Despite the significant benefits expected from the Omnicom-IPG merger, the group has also had to contend with its challenges, including the announced layoff of about 4,000 employees globally.
“Our focus is not on headcount reduction, but on capability enhancement, removing duplication where it makes sense, and creating stronger career pathways for our people,” Yuen explained.
“The reality is that clients are asking for more integrated solutions, more specialist expertise, and greater speed. So in order to deliver, we need the right structure and the right talent,” Yuen said.
He stressed that the integration ultimately hinges on combining the strengths of both organisations, particularly their talent, client portfolios and market reputations.
In Malaysia, the group viewed the integration through the lens of creating the strongest marketing services group in the market.
“Our objective is straightforward – to build the strongest marketing services group in the market. That requires investment in talent, leadership and new capabilities.
“When I look at the opportunities ahead, I see growth. And growth requires great people,” Yuen noted.
Following the merger, the group also announced the retirement of several longstanding agency brands globally. However, Yuen noted that the move applies only to Omnicom’s advertising agencies.
“Omnicom Media in Malaysia has not sunset any brands, and these global integration decisions do not change the local landscape.
“Each of our brands here has deep market experience and strong client relationships, rather than being newly established entities without a track record,” he said.
He explained that the decision to retain certain brands is ultimately guided by one question: Will the structure help clients grow in today’s environment?
“High-performing organisations understand the difference between heritage and nostalgia. Heritage is valuable because it represents expertise, culture and client trust that have been built over decades.
“However, when the conversation centres on underlying nostalgia, it becomes a problem, especially if it prevents clients from evolving,” Yuen said.
He stressed that marketing agencies with the ability to create, adapt and personalise content at scale will fundamentally change how brands communicate with consumers.
“The companies that win will not be the ones with the most data or the most AI tools.

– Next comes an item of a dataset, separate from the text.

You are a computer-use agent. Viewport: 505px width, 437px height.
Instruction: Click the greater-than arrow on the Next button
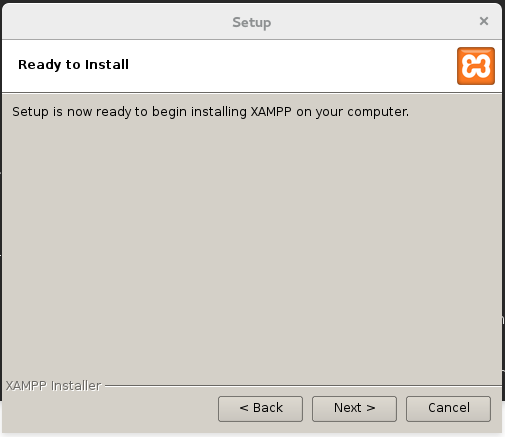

They will be the ones that can sense, decide and act faster than their competitors.
“That is where the real competitive advantage will come from, and that is what we are demonstrating to our clients through our solutions because the future isn’t just about generating insights, but helping marketers make faster and better decisions with greater confidence,” he said.

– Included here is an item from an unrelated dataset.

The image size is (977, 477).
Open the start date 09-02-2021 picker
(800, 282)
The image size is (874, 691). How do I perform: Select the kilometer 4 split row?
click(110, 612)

In an increasingly complex and trend-driven marketplace, Yuen said clients are under constant pressure to deliver growth while improving operational efficiency.
“Historically, many clients had to coordinate multiple partners across media, creative, commerce, customer relationship management, data, performance, influencer, content and technology,” he said.
The reality is that consumers do not experience brands in silos, and increasingly, neither should marketing. That is why achieving greater integration is so important, Yuen emphasised.